False Rejection Rate (FRR): The proportion of legitimate access requests incorrectly rejected (legitimate users misclassified as attacks).
False Acceptance Rate (FAR): The proportion of attack samples incorrectly accepted (attackers misclassified as legitimate users).

These two error rates combine into the Half Total Error Rate (HTER), calculated as:

\text{HTER} = \frac{\text{FAR} + \text{FRR}}{2}

Conceptually, they are the same, but over time, researchers have provided more refined definitions and standardized names to avoid misunderstandings in discussions.

Discussion

Baseline System Performance in Grandtest

baseline

The above chart shows the performance of the baseline system under the grandtest protocol, with thresholds based on a BPCER = 1% setting from the dev set. We can observe several key points from the table:

In the single-channel tests, the Infrared channel combined with RDWT-Haralick features performed the best, indicating that IR information provides strong discriminatory power for liveness detection.
FASNet, although using only the RGB channel, outperformed the IQM-LBP series due to its structural design and ImageNet pre-trained weights, showing that deep learning architectures can optimize feature learning even with a single channel.
While score-level fusion of multiple channels can further improve recognition performance, the improvement is limited (ACER still around a few percent), indicating that traditional methods struggle to effectively integrate cross-channel features, which is still insufficient for high-security applications.

MC-CNN vs Best Baseline (Grandtest)

mc-cnn

The above figure compares the final performance of MC-CNN with the best baseline system on the dev and test sets:

MC-CNN achieved ACER = 0.3% on the test set, significantly outperforming the baseline (typically above 2%).

By learning joint representations across multiple channels, the model effectively integrates complementary information from RGB, Depth, IR, and Thermal channels.

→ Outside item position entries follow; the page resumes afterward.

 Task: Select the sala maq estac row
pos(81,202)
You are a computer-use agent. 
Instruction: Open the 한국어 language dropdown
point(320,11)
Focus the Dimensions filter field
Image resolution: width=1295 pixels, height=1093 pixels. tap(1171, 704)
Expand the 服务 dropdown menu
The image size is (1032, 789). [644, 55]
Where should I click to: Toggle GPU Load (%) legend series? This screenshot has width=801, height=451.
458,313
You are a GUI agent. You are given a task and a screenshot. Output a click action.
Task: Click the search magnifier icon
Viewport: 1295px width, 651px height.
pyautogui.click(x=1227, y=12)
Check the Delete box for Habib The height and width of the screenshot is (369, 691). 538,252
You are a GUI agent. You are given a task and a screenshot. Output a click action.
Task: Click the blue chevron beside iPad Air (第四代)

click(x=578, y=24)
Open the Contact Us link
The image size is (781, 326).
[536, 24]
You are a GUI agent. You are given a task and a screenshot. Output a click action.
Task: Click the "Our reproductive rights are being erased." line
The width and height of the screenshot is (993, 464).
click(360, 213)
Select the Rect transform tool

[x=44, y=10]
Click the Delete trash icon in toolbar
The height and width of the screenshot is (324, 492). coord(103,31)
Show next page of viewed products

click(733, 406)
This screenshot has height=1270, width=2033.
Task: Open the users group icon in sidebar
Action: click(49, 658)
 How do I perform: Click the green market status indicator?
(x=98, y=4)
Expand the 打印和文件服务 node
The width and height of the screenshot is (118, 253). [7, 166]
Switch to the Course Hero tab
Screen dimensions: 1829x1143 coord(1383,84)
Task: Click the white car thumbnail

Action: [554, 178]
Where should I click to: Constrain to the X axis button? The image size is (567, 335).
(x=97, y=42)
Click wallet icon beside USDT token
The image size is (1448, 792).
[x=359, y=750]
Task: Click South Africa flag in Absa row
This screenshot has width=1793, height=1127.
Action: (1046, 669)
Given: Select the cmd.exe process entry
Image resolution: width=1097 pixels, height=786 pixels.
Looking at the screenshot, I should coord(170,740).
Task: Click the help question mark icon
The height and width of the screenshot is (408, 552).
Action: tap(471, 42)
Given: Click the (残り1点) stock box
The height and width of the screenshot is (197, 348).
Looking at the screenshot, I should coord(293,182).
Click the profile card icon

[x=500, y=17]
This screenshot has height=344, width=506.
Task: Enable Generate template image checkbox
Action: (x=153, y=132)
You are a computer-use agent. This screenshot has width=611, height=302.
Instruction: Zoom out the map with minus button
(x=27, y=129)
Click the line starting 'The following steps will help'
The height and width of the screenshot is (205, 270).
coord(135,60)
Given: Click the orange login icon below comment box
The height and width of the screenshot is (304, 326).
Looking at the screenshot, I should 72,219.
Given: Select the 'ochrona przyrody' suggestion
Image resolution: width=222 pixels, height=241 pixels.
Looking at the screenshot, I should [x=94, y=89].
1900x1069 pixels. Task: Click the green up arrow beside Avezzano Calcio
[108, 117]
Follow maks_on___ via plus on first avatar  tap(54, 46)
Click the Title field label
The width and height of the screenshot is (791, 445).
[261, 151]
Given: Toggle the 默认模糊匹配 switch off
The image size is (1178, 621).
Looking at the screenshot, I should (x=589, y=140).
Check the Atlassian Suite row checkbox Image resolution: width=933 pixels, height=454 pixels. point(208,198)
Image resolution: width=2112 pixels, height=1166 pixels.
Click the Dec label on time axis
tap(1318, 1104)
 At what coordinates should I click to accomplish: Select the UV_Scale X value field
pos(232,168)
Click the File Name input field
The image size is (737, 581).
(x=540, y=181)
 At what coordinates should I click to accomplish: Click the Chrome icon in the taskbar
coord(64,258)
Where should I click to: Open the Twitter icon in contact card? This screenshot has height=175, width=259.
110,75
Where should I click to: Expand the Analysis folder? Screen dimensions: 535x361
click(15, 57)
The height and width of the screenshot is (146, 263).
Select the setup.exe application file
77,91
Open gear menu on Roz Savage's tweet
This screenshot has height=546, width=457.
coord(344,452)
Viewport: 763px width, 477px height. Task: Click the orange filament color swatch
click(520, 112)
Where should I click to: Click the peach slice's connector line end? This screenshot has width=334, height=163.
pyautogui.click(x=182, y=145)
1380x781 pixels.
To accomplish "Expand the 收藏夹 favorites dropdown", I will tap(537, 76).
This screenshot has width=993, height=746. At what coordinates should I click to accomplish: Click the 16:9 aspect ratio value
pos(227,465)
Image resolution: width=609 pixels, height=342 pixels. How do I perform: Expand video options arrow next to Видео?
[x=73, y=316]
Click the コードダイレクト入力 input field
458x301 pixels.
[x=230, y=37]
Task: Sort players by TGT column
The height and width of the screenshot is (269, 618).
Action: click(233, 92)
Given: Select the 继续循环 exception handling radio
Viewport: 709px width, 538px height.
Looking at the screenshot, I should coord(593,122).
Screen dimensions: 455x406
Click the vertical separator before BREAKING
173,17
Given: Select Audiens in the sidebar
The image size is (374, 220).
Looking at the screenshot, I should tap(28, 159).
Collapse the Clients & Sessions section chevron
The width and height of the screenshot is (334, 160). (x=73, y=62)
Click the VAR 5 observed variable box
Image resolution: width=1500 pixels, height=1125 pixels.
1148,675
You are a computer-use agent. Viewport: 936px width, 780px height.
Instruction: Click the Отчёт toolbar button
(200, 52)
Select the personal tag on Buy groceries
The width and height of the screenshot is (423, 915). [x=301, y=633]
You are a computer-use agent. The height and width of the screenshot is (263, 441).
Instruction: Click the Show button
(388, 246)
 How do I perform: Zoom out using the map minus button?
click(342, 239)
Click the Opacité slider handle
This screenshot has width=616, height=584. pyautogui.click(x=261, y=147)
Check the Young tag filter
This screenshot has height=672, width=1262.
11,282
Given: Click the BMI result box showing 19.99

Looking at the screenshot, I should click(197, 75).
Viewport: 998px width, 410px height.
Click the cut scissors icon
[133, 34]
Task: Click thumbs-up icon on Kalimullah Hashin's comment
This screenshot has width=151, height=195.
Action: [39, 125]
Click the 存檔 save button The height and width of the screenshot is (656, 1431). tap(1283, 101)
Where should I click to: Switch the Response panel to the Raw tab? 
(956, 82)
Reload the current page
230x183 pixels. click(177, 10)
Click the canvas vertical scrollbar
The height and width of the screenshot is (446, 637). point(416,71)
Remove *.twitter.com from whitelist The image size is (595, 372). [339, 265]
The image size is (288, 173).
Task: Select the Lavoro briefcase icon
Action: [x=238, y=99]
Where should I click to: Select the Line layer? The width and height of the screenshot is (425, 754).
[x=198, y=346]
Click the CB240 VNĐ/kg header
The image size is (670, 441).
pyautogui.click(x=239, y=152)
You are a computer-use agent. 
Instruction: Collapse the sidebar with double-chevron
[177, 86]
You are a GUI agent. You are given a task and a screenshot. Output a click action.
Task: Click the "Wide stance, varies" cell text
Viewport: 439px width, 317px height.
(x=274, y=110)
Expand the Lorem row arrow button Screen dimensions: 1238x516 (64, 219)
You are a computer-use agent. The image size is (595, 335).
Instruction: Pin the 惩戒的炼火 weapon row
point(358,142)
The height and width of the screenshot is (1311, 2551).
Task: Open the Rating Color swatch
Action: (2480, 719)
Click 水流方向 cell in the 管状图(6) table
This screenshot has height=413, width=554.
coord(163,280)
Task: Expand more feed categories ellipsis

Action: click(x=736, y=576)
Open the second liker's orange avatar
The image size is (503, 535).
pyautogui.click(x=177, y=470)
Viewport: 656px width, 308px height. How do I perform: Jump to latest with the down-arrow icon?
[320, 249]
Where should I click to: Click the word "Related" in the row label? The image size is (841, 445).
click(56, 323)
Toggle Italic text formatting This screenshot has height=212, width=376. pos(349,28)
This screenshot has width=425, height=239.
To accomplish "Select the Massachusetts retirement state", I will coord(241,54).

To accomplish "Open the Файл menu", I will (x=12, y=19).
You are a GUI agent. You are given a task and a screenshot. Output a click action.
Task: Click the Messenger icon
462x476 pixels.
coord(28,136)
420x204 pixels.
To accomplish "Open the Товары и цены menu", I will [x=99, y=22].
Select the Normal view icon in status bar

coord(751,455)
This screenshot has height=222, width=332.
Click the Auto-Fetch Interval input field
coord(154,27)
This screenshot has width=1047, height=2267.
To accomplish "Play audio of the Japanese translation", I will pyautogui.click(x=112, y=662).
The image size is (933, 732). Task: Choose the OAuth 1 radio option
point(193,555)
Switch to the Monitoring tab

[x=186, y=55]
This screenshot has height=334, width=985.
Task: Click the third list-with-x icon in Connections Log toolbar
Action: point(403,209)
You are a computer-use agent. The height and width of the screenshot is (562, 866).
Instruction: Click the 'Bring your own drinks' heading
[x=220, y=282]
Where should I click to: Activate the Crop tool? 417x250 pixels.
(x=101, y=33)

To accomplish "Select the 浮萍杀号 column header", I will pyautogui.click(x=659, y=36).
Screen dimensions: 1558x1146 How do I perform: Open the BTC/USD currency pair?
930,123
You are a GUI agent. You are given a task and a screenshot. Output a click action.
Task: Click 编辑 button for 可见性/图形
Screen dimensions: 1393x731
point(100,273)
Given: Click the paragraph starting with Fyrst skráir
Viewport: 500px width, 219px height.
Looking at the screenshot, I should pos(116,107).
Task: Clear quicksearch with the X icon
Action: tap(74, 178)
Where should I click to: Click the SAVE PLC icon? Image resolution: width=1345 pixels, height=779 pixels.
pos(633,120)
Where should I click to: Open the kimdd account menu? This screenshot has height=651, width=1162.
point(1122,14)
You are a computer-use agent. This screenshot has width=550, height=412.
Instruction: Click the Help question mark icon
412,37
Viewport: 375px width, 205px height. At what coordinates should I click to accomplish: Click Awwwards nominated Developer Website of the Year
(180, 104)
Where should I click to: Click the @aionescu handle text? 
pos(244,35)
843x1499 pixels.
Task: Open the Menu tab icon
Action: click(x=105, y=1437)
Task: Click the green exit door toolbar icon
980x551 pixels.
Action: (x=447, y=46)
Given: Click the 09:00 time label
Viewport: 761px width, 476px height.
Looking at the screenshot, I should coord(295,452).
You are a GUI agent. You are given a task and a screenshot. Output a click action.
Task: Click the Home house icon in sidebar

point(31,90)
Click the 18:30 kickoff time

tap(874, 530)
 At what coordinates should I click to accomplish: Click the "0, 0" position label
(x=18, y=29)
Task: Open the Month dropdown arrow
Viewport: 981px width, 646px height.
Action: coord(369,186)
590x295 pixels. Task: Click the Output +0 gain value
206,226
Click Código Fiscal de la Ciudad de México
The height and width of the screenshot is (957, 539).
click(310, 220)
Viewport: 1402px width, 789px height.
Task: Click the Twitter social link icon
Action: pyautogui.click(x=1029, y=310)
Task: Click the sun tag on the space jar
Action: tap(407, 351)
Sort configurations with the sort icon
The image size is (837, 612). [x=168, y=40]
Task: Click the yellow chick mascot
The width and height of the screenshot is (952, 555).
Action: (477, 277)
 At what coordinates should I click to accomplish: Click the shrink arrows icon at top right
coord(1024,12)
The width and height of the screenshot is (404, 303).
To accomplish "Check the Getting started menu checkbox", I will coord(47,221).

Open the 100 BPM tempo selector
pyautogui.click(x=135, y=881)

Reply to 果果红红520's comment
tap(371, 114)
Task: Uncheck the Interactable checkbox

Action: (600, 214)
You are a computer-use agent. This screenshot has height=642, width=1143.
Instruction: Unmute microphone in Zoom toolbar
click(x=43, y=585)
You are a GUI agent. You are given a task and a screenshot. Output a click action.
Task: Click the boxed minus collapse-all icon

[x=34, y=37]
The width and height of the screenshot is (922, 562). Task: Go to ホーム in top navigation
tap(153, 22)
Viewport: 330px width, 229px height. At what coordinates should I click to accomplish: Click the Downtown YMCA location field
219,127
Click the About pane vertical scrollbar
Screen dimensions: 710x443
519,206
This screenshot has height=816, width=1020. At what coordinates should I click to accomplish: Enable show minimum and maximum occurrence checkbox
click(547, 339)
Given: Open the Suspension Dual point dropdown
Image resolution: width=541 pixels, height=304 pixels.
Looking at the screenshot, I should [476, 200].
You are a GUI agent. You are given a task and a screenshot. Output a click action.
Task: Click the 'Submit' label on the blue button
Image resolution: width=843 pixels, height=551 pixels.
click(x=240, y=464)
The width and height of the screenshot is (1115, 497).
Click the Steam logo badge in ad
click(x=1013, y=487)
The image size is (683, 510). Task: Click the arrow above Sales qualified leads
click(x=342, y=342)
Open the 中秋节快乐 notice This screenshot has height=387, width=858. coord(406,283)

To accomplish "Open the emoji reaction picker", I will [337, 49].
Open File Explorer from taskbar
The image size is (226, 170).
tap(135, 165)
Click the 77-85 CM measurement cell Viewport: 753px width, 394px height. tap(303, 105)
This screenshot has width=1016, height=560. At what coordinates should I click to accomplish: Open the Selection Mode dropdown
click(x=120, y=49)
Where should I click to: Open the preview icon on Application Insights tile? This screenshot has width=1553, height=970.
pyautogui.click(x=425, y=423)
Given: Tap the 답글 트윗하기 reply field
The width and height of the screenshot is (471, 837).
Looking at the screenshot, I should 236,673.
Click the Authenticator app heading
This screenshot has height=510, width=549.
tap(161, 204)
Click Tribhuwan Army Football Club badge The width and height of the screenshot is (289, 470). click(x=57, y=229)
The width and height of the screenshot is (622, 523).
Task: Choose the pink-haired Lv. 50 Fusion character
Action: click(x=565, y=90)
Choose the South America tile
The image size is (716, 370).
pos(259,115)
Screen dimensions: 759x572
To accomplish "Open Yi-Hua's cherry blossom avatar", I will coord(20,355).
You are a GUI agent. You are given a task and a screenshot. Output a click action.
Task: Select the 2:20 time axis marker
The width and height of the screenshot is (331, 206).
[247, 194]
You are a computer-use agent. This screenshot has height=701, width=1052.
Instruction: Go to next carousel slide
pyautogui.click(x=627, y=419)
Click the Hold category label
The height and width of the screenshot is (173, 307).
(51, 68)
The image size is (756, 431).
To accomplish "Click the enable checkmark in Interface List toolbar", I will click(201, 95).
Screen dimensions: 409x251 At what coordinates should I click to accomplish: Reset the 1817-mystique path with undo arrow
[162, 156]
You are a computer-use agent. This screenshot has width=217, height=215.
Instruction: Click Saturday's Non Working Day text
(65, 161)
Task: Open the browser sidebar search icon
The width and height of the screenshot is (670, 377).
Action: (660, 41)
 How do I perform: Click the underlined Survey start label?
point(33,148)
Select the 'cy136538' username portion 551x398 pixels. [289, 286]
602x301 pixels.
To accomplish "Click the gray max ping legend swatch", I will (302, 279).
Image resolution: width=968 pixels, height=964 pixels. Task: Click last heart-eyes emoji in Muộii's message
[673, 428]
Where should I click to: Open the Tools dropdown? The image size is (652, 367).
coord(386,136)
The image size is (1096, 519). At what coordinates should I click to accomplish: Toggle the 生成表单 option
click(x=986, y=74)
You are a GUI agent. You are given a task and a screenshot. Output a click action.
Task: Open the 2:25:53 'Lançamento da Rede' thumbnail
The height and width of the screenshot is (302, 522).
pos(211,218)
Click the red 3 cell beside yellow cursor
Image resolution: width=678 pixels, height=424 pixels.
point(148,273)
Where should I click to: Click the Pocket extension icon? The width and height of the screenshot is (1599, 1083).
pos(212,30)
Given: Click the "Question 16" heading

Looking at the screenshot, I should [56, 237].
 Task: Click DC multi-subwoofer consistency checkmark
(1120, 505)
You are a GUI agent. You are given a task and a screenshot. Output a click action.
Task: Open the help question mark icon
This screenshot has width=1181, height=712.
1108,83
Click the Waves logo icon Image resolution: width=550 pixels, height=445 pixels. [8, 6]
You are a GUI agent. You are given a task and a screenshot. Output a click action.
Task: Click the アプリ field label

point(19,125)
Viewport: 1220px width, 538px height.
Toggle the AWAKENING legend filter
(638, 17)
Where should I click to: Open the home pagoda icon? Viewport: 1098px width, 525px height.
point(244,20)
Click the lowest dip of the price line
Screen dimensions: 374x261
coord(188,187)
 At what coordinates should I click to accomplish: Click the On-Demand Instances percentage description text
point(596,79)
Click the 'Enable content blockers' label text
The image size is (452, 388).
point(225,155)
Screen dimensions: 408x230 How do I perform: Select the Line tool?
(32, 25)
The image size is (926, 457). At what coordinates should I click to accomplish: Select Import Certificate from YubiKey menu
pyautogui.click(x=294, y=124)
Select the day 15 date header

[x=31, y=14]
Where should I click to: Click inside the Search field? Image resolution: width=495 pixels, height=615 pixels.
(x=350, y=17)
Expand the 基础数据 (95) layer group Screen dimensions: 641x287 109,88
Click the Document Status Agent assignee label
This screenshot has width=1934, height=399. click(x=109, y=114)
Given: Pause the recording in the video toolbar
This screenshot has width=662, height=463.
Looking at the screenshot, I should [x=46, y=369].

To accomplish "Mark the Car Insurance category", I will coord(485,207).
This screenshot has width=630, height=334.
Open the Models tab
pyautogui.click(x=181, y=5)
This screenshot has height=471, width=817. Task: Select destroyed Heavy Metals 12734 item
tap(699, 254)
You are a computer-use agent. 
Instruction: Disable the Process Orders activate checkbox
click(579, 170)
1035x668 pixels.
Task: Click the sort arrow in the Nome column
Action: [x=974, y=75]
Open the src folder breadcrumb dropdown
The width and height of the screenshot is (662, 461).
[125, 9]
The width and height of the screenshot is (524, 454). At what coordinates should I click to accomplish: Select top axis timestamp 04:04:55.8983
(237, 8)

This result highlights that score fusion alone is limited, and the key is designing multi-channel architectures with joint embedding capabilities.

Recognition Performance in Unseen Attack Scenarios

unseen

To evaluate the model's generalization ability to unseen attacks, the authors designed seven LOO protocols in WMCA, where one attack type is excluded from the training and validation sets and appears only in the test set:

In most unseen attack scenarios, MC-CNN outperforms the traditional baseline, demonstrating strong generalization across attack types. For example, after excluding silicone or replay attacks, the system still effectively detects unseen attacks (ACER is noticeably lower than the baseline).

However, the glasses attack performed poorly in both the baseline and MC-CNN systems. The primary reason for this is the high similarity of the visual features between bonafide individuals wearing glasses and the glasses attack, particularly in the depth and thermal channels, which resulted in the model misclassifying it as a real sample.

Conclusion

The shortcomings of this paper are quite apparent. In real-world applications, we often only have access to RGB images. The hardware costs and synchronization requirements of multi-channel sensor devices make this approach difficult to implement directly in practice.

However, from the perspective of the dataset, this paper defines the "unseen attack" evaluation setting, which differs from traditional single-classification criteria. This is still valuable in the context of today's open-set and anomaly detection discussions. Additionally, the challenges identified by the authors (such as detecting partial attacks and the fuzzy boundaries between attack types) remain significant issues that researchers still face.

Lastly, the concept of "multi-channel" could be further expanded into "multi-modal":

Not only different spectral or depth dimensions of image inputs but also combining voice, behavior, contextual information, and other heterogeneous perception sources to develop a truly cross-perceptual-domain defense system.

From this perspective, while this paper may not be a pioneer in multi-modal AI, it provides an early prototype of sensor fusion for joint perception, which remains insightful for future developments.